1,25-Dihydroxyvitamin D3 protects HL60 cells against apoptosis but down-regulates the expression of the bcl-2 gene.

作者信息

Xu H M, Tepper C G, Jones J B, Fernandez C E, Studzinski G P

机构信息

Department of Laboratory Medicine and Pathology, UMDNJ-New Jersey Medical School, Newark 07103.

出版信息

Exp Cell Res. 1993 Dec;209(2):367-74. doi: 10.1006/excr.1993.1322.
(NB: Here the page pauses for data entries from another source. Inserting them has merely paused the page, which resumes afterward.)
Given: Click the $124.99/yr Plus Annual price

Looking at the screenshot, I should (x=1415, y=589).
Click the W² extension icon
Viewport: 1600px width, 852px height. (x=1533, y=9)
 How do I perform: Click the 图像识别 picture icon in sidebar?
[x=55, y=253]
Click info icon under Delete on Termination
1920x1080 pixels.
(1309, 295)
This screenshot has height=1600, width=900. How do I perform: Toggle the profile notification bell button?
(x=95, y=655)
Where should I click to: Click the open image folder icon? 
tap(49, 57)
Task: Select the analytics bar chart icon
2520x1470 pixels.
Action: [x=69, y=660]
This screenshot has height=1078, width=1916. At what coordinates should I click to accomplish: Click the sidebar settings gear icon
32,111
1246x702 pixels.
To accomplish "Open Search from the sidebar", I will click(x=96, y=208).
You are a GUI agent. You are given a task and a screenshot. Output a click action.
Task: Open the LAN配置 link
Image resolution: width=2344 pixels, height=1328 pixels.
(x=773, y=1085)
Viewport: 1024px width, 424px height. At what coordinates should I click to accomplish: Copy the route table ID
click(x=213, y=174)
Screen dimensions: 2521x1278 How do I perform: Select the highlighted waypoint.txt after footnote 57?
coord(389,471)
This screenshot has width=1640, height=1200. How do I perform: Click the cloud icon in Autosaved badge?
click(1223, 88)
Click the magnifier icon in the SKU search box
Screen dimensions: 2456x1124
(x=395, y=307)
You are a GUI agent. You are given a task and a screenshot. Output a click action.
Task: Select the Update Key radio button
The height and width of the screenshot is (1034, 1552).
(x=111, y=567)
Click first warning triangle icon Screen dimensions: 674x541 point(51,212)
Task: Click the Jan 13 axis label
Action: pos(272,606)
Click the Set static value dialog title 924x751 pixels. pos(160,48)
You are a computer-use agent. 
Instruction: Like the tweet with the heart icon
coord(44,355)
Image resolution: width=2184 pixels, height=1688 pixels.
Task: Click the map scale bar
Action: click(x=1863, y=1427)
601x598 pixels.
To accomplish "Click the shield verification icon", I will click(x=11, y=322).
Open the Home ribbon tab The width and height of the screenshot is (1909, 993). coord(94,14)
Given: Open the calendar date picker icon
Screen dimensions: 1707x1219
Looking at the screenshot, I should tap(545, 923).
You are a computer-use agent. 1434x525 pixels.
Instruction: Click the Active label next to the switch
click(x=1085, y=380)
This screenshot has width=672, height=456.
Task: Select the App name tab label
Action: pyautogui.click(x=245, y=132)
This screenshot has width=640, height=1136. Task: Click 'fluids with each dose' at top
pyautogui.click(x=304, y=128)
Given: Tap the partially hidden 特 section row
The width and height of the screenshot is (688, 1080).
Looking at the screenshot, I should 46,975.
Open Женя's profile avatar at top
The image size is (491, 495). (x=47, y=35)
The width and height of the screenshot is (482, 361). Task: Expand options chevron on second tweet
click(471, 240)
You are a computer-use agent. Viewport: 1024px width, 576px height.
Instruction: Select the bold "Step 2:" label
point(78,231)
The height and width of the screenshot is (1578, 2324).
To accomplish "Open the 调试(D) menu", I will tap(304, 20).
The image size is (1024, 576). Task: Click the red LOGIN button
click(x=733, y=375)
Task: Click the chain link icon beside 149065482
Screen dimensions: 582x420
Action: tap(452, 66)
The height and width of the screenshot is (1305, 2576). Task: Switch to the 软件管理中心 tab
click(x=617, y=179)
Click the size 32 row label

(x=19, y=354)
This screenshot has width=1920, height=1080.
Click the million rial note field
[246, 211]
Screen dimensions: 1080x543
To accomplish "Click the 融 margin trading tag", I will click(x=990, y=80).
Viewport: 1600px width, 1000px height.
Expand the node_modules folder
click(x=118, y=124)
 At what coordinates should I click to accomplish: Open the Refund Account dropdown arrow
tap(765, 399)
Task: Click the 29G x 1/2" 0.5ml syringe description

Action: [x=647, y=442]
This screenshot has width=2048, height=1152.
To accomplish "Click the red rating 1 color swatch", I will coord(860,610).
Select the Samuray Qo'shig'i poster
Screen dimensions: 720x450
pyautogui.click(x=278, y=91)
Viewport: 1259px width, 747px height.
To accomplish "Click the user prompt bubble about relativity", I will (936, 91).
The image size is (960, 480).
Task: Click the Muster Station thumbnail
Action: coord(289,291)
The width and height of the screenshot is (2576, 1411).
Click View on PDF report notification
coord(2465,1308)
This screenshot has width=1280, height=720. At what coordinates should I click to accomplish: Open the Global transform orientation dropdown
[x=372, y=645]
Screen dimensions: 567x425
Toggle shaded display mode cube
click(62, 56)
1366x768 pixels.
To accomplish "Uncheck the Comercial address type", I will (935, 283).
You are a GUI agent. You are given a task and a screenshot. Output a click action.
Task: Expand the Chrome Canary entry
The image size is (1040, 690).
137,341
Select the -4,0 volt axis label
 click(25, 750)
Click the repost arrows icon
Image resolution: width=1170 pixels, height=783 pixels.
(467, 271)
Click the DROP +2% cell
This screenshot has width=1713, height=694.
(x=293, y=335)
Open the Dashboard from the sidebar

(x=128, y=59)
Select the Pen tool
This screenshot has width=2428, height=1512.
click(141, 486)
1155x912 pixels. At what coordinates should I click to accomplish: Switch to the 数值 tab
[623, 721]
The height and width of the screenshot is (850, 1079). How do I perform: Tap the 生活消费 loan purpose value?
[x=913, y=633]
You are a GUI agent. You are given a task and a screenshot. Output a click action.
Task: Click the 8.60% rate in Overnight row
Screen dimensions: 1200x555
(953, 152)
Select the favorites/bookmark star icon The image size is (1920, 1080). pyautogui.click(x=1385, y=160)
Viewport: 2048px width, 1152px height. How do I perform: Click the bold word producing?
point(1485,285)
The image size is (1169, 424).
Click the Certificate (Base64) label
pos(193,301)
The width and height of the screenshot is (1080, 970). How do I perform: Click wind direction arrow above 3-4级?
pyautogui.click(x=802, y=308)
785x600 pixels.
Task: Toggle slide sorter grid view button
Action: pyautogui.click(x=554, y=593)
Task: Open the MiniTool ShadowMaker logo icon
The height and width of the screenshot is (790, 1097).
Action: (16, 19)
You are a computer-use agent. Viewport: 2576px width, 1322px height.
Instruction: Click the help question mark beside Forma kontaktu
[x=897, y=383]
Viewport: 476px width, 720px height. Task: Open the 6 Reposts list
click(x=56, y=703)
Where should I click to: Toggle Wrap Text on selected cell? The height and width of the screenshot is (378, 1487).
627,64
DOI:10.1006/excr.1993.1322
PMID:8262155
Abstract

Exposure of myeloid leukemia cells to analogs of vitamin D results in monocytic-like maturation of several variants of these cells. We report here that brief treatment of HL60 cells with differentiation-inducing concentrations of 1,25-dihydroxyvitamin D3 (1,25(OH)2D3) makes these cells resistant to cell death by apoptosis. Resistance was studied by using the calcium inophore A23187 and the cancer chemotherapeutic drugs 1-beta-D-arabinocytosine and etoposide. Apoptosis was detected by the characteristic morphology under light microscopic examination, presence of DNA "ladders" on agarose gel electrophoresis, DNA fragmentation by filter elution assay, and the "apoptotic index" obtained by comparison of damage to mitochondrial and nuclear genes on Southern blots. The protective effect of 1,25(OH)2D3 treatment was apparent before the phenotypic evidence of differentiation and before altered traverse of the cell cycle could be detected. Northern and Western blot analysis showed that the expression of bcl-2 proto-oncogene was rapidly reduced by 1,25(OH)2D3, which excludes the involvement of this gene in the protective effect. The rapidity of the protective effect of 1,25(OH)2D3 is consistent with the hypothesis that the activation of the monocytic differentiation program is sufficient to interfere with programs that lead to cell death by apoptosis.

摘要

髓系白血病细胞暴露于维生素D类似物会导致这些细胞的几种变体出现单核细胞样成熟。我们在此报告,用诱导分化浓度的1,25 - 二羟基维生素D3(1,25(OH)2D3)对HL60细胞进行短暂处理,可使这些细胞对凋亡引起的细胞死亡产生抗性。通过使用钙离子载体A23187以及癌症化疗药物1 - β - D - 阿拉伯糖胞苷和依托泊苷来研究这种抗性。通过光学显微镜检查下的特征性形态、琼脂糖凝胶电泳上DNA“梯形条带”的存在、滤膜洗脱法检测的DNA片段化以及通过比较Southern印迹中线粒体和核基因损伤获得的“凋亡指数”来检测凋亡。1,25(OH)2D3处理的保护作用在分化的表型证据出现之前以及在检测到细胞周期改变之前就已明显。Northern和Western印迹分析表明,1,25(OH)2D3可使bcl - 2原癌基因的表达迅速降低,这排除了该基因参与保护作用的可能性。1,25(OH)2D3保护作用的快速性与单核细胞分化程序的激活足以干扰导致细胞凋亡死亡的程序这一假设一致。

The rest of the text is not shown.